* START Document excerpt *

The Next Six Months will witness the Highest Level of Tension on the Korean Peninsula since the Cessation of the Korean War in 1953

By Sourabh Gupta

Key Takeaways

  • The risk of a U.S.-initiated breakout of war, which could include a nuclear dimension as the conflict escalates, is as relatively low. Numerically, the risk is less than 30 percent – and probably much lower. Because North Korea (DPRK) is in a position to inflict unacceptable human losses on Seoul and U.S. assets in the region if the United States initiates a conflict, the consensus view in Washington is that the Trump administration will be deterred from initiating armed hostilities against North Korea.
  • The risk of a U.S.-initiated breakout of war on the Korean peninsula is nevertheless at its highest level since the armistice agreement that terminated the Korean War hostilities in 1953. Not since then has the evaluation by a U.S. administration of the threat status posed by North Korea been as high as it is today.   
  • The risk of a U.S.-initiated breakout of war on the Korean peninsula has not yet peaked, and will continue to increase. The next 6 months will likely witness the highest-ever levels of tension on the Korean peninsula since 1953. The risk of a U.S.-initiated breakout of war, which could include a nuclear dimension as the conflict escalates, could even cross the 50 percent threshold during this time.

* END Document excerpt *
* START Given data *

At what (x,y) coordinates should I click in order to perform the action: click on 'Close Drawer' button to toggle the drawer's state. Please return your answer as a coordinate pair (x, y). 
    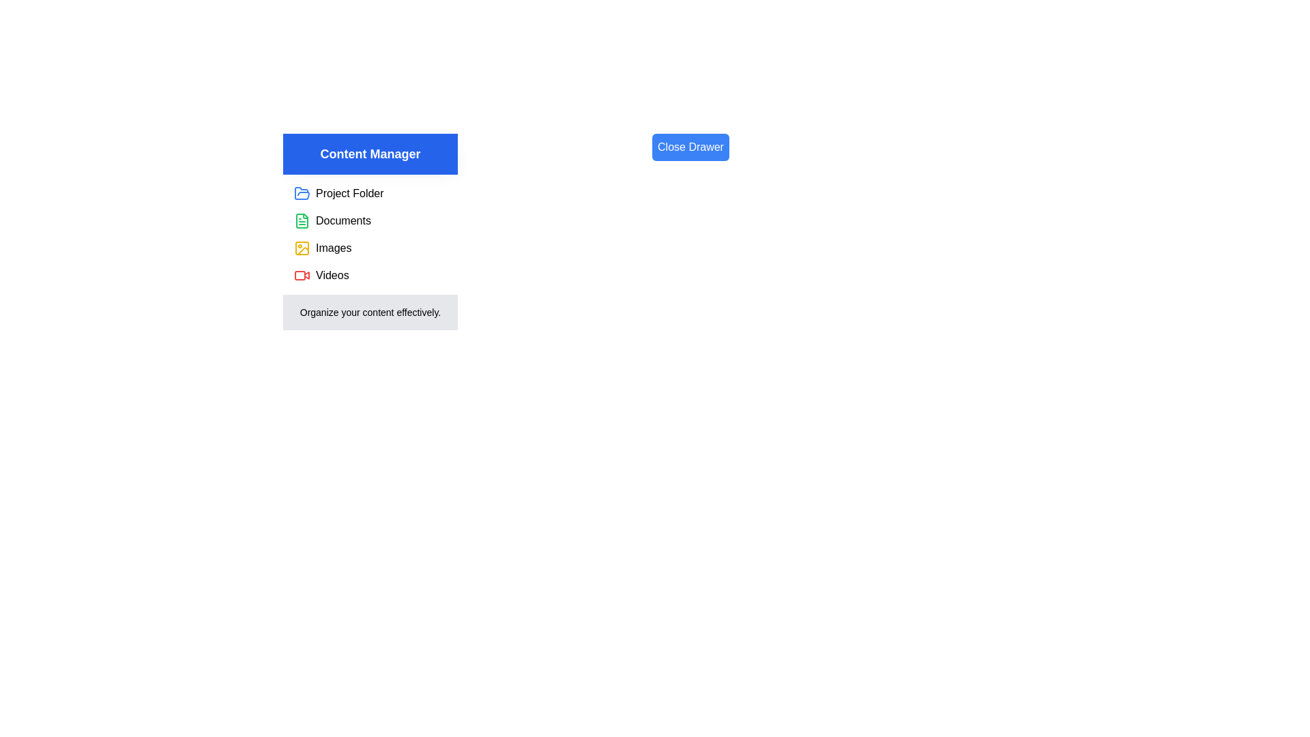
    Looking at the image, I should click on (691, 147).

* END Given data *

- _The exercise_: Using the Korean Peninsula excerpt, explain in one to three sentences why the consensus view in Washington is that the Trump administration will be deterred from initiating armed hostilities against North Korea. Rely only on the Korean Peninsula excerpt.

- _Task solution_: North Korea is in a position to inflict unacceptable human losses on Seoul and on U.S. assets in the region if the United States initiates a conflict. That threat is why Washington's consensus expects the Trump administration to be deterred.